Ana SayfaVade Döngüsü Nedir?

Vade Döngüsü Nedir?

Bir firmanın hammadde tedarikinden başlayıp, üretim, satış ve satıştan doğan alacakların tahsiline kadar geçen süreye faaliyet döngüsü denir. Hammadde veya mamul alımı ile başlayan bu döngü; üretim, satış ve tahsilat ile tamamlanır. Bu döngünün uzaması, yani çıkan nakdin firmaya tekrar geri dönmesi için geçen sürenin artışı, firmanın faaliyetlerini daha uzun süre finanse etmesini gerektirecektir.

Örneğin peşin ödeyerek tedarik ettiği malları, stoklarında üç ay tutan, satışlarını da dört ay vadeli yapan bir firma, alım için yaptığı ödemenin nakde dönüşmesini yedi ay beklemek ve bu süreyi finanse etmek zorunda kalacaktır. Diğer taraftan stoklarını ve ticari alacaklarını iyi yöneten bir başka firma, ürünleri stokta bir ay bekletip bir ay vade ile satış yaparken, tedarik ettiği ürünleri de bir ay vadeli alıyorsa, nakit çıkışı ile nakit girişi arasında sadece bir ay geçecektir. Başka bir ifadeyle bu firma faaliyetlerini sadece bir ay finanse etmek zorunda kalacaktır.

Bu sürenin uzaması neticesinde sürecin finanse edilmesi için oluşan sermaye ihtiyacını bilançoda dönen varlıklar içinde görmekteyiz. Bir firmanın ürettiği/tedarik ettiği malların satılıncaya kadar stoklarda geçirdiği sürenin uzaması firmanın birim satış için daha fazla stok tutması gerektiği anlamına gelecektir.

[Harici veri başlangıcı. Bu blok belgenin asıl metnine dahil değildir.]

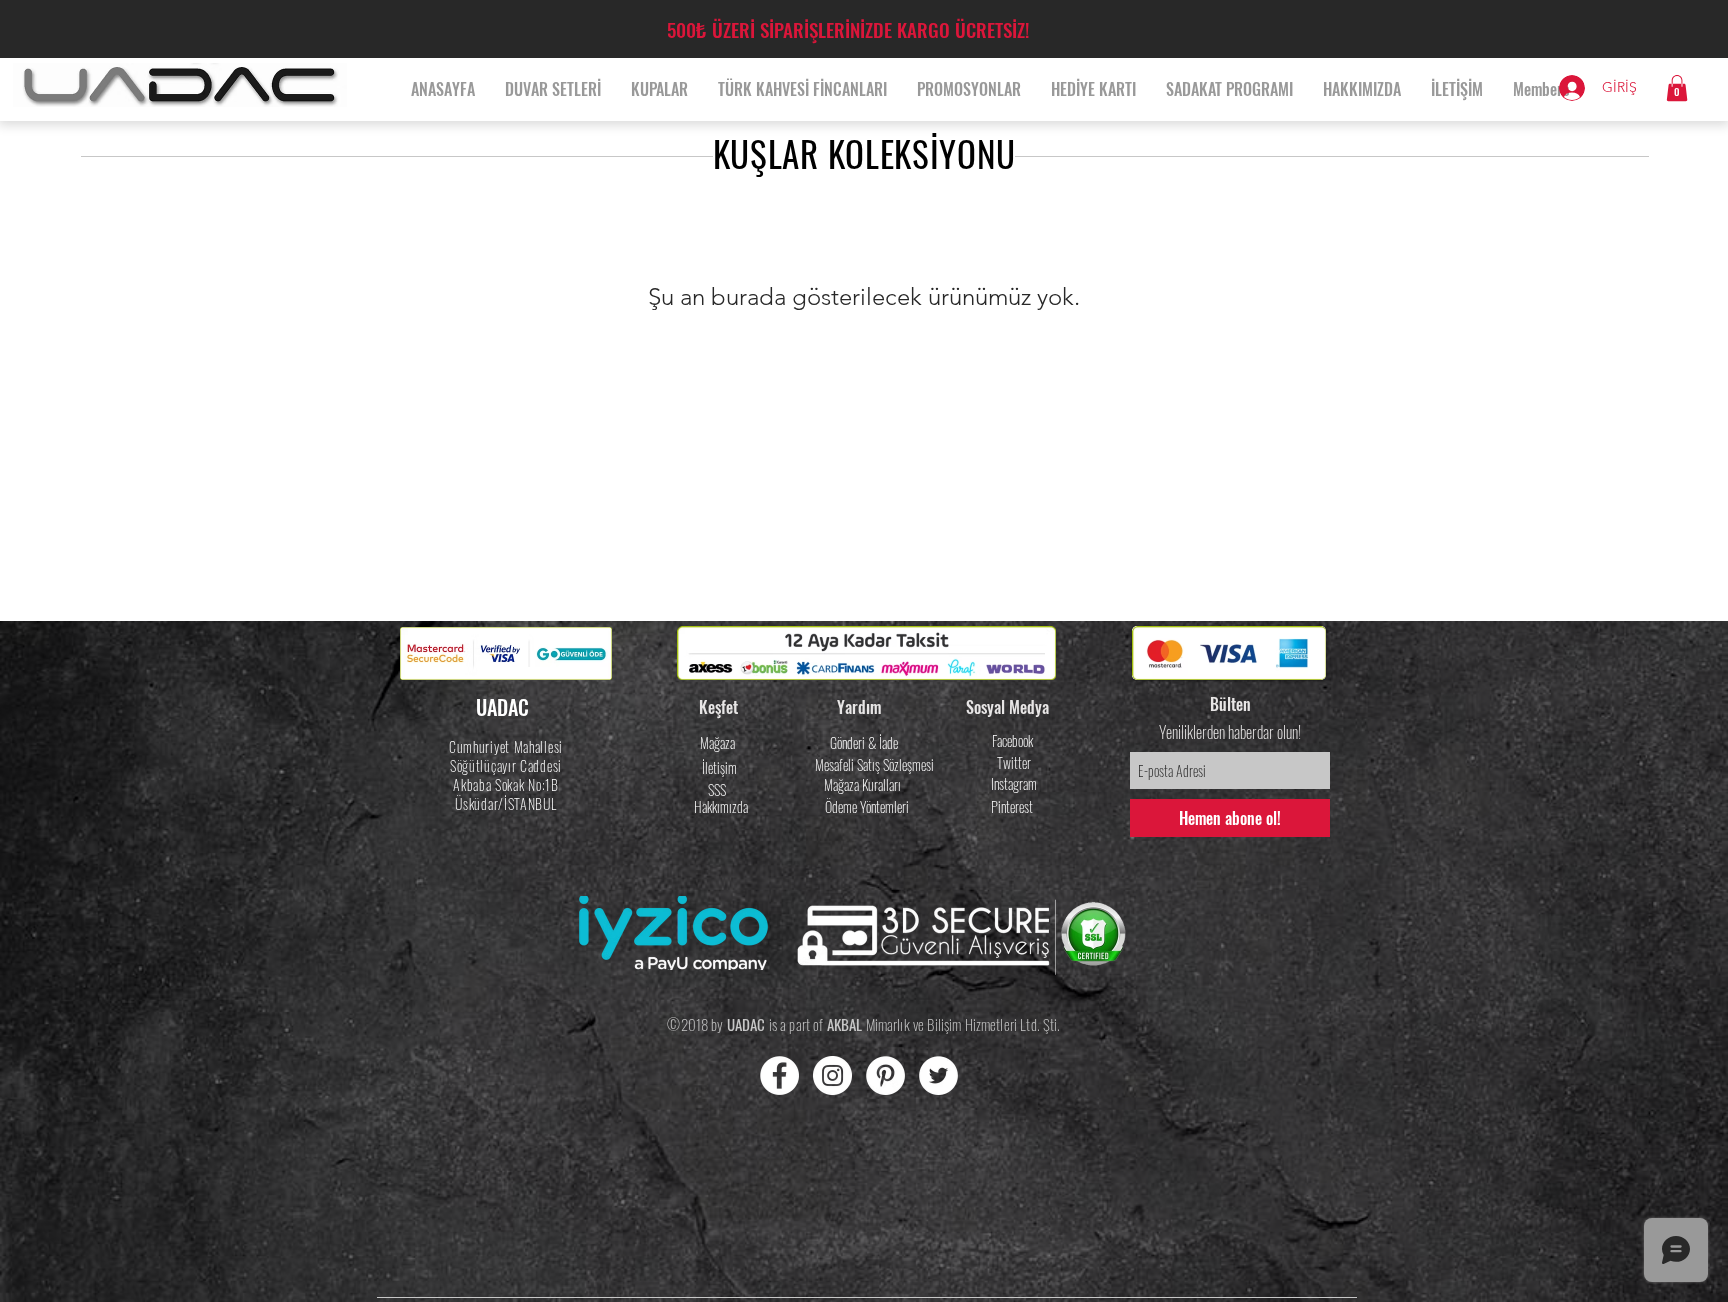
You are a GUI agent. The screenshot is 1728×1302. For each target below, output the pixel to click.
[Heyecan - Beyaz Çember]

Örneğin yukarıdaki örnekteki ilk firma, aylık 100 bin TL üretim maliyetli satış yapıyorsa ve her sattığı mal stoklarda 3 ay bekliyorsa ortalama 300 bin TL’lik stok tutması gerekecektir.

Aynı şekilde satış vadelerinin uzaması ticari alacaklar kaleminin artmasına neden olacaktır. Bu durumda firmanın günlük faaliyetlerini sürdürebilmek için ihtiyaç duyacağı sermaye ihtiyacı artacaktır. Bir firmanın kuruluşu için gerekli olan üretim tesisi gibi duran varlık yatırımlarını gerçekleştirdikten sonra günlük faaliyetlerine başlayabilmesi için gerekli olan stoklar ve ticari alacaklar gibi varlıklara işletme sermayesi denilmektedir. Firmanın faaliyet döngüsünü yönetememesi işletme sermayesi ihtiyacını arttıracaktır.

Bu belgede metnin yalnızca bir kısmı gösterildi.